---------- Provided entries
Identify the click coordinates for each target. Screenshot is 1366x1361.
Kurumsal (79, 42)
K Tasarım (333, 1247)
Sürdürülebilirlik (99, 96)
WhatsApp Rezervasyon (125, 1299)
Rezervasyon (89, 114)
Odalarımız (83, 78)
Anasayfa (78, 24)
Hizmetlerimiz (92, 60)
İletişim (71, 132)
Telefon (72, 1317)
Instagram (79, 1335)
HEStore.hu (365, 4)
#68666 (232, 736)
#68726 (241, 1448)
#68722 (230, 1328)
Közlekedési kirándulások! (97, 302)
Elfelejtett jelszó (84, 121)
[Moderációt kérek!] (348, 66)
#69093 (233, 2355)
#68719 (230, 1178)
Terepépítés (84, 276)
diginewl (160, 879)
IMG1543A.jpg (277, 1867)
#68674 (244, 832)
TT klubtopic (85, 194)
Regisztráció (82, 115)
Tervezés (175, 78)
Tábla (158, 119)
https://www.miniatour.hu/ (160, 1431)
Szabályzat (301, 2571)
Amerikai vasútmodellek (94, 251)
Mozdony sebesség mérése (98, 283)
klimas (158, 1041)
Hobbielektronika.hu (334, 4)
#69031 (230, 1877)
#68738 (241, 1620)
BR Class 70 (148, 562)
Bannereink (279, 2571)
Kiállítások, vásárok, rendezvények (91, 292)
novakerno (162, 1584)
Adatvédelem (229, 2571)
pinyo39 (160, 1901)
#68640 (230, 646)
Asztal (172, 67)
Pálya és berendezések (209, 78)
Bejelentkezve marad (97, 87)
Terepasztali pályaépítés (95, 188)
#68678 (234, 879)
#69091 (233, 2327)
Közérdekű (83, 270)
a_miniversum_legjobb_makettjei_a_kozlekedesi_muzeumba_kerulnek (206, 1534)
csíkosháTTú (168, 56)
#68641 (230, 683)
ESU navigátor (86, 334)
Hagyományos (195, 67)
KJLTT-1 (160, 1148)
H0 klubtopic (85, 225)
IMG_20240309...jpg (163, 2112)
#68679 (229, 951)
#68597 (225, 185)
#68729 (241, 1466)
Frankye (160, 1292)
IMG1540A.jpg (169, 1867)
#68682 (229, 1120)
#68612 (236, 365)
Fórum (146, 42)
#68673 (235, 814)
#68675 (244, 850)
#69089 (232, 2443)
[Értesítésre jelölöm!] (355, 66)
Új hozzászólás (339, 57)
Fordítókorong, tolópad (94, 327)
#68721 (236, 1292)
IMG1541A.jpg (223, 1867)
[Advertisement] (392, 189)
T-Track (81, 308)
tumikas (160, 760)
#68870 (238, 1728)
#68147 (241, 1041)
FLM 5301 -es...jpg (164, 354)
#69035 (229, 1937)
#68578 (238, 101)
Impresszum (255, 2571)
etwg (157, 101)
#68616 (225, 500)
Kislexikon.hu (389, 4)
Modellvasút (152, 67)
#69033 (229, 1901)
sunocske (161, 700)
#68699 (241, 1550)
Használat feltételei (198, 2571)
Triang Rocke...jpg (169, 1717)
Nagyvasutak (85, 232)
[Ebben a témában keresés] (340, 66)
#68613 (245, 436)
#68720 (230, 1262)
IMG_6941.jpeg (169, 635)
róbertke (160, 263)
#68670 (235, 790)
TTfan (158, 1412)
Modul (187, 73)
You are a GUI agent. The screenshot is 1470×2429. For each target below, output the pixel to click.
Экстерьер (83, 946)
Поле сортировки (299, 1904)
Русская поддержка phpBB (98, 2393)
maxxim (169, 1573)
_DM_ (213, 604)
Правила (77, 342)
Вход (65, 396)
--------------------
Aim of the exercise> For this exercise, copy every line of the data that holds "each".

Result of the exercise>
Identify the click coordinates for each target. Screenshot is 1366x1361.
You are a GUI agent. The screenshot is 1470×2429. For each target below, output the pixel to click.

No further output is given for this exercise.